Work item: Go over the data and keep only the lines that include "entry".

* * * * * * * * *

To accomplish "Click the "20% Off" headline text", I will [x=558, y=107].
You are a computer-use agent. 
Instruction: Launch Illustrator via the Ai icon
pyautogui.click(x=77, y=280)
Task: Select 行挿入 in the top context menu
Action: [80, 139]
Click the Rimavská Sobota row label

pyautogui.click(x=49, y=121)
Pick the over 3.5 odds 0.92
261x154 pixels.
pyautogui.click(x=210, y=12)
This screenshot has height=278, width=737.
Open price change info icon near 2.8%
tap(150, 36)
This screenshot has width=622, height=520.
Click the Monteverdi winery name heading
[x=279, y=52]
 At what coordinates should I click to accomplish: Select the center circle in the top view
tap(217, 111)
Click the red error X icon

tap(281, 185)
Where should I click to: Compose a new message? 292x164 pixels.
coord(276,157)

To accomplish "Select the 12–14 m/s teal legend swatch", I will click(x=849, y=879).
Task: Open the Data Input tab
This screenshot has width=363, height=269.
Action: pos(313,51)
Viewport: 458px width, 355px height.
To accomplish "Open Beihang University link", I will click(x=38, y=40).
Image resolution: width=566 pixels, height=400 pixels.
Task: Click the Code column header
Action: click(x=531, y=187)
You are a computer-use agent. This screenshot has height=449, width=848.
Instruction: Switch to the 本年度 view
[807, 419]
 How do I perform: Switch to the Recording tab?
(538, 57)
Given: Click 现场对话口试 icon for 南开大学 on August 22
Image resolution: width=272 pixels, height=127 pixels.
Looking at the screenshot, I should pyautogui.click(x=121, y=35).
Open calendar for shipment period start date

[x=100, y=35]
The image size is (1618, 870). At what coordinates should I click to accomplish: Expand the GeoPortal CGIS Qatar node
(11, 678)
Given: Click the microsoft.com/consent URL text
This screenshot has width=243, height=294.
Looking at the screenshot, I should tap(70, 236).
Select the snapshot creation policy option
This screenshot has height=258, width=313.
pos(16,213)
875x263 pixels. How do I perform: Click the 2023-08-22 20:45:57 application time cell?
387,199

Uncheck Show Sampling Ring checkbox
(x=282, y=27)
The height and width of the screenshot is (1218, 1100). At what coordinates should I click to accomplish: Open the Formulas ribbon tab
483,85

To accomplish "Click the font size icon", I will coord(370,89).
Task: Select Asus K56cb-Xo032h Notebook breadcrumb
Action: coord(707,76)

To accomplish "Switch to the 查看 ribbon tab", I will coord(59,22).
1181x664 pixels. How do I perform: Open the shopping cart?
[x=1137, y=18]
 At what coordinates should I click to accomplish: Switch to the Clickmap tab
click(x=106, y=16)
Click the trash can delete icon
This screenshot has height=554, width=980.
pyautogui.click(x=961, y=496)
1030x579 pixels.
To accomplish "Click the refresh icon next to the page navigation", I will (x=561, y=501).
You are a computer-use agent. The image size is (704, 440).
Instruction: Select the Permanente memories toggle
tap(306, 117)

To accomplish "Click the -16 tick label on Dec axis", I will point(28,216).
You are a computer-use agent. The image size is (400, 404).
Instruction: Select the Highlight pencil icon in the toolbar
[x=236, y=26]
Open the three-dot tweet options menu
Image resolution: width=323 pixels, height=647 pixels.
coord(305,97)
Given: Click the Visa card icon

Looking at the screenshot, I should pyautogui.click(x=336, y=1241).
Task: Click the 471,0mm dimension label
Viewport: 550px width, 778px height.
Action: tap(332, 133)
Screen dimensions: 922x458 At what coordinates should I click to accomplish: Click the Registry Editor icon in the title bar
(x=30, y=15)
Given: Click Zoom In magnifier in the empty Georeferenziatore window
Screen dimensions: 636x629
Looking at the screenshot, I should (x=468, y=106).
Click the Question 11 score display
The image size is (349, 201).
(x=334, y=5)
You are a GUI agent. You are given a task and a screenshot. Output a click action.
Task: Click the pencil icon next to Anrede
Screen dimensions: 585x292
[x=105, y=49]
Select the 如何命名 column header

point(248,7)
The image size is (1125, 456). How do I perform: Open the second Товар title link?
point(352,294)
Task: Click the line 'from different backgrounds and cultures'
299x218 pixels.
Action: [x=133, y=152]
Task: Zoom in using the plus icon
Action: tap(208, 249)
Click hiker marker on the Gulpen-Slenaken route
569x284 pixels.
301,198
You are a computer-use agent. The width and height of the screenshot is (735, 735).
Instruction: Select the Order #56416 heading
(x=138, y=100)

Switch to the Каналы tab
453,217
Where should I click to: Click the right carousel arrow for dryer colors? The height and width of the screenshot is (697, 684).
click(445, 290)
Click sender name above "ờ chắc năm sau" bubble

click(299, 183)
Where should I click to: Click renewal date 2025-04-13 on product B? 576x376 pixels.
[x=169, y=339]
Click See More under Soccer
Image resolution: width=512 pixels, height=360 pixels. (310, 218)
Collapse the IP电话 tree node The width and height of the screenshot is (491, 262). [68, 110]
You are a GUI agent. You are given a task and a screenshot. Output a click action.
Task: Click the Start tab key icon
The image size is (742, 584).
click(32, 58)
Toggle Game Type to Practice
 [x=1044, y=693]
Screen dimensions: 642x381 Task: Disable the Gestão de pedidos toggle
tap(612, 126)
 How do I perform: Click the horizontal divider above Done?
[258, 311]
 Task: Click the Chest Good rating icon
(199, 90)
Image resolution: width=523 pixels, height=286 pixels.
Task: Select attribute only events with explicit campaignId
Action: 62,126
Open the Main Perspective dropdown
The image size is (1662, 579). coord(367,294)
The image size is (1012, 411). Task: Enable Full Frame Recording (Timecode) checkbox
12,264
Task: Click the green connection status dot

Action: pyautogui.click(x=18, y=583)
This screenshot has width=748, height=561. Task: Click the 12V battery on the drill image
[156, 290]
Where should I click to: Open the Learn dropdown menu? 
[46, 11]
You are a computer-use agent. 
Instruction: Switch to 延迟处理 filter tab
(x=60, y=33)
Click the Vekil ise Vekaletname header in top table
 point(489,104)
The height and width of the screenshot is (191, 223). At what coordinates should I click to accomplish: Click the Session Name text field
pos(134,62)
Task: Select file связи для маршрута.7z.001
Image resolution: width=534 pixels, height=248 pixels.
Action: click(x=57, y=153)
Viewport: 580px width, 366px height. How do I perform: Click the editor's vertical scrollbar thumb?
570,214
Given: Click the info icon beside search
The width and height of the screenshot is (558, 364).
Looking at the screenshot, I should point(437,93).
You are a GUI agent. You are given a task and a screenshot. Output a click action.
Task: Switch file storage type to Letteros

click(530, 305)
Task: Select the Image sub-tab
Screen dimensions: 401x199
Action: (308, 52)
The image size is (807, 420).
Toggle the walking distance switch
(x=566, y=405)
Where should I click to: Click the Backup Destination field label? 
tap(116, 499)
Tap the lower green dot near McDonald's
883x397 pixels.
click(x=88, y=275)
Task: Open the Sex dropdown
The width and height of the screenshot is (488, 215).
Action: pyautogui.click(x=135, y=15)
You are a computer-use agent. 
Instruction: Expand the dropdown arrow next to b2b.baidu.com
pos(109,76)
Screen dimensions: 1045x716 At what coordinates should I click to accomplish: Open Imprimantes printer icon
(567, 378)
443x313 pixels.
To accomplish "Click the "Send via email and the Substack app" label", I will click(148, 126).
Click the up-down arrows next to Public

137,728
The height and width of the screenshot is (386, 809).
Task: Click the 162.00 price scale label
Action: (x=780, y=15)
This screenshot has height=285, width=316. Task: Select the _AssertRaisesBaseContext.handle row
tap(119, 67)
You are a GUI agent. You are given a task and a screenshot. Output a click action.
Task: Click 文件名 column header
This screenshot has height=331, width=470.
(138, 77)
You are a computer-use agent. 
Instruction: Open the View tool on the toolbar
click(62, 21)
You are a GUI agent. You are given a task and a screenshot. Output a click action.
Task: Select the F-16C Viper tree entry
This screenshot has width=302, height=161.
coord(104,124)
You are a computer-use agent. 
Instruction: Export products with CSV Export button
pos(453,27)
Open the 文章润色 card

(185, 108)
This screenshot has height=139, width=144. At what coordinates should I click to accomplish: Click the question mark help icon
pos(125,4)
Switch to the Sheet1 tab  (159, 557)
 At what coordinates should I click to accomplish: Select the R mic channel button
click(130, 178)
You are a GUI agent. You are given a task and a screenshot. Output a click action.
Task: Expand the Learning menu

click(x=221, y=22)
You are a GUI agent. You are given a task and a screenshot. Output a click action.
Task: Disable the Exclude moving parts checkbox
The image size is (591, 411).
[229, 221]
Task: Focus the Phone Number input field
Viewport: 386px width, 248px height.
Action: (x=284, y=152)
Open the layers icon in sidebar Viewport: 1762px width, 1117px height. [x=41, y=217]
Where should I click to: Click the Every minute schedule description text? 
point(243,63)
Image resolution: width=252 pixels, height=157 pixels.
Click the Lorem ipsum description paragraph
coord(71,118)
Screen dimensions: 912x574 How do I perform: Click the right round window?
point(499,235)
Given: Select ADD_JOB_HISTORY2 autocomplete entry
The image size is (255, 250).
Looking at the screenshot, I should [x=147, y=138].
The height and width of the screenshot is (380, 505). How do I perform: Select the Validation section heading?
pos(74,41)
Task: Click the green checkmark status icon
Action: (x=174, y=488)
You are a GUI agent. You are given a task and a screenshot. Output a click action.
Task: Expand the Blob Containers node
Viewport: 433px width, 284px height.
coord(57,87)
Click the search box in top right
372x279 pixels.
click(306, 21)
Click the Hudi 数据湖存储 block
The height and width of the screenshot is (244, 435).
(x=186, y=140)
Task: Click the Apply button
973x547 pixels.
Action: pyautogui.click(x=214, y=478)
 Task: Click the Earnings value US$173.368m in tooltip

* * * * * * * * *

Reply:
Task: Select the F-16C Viper tree entry
Given: Select ADD_JOB_HISTORY2 autocomplete entry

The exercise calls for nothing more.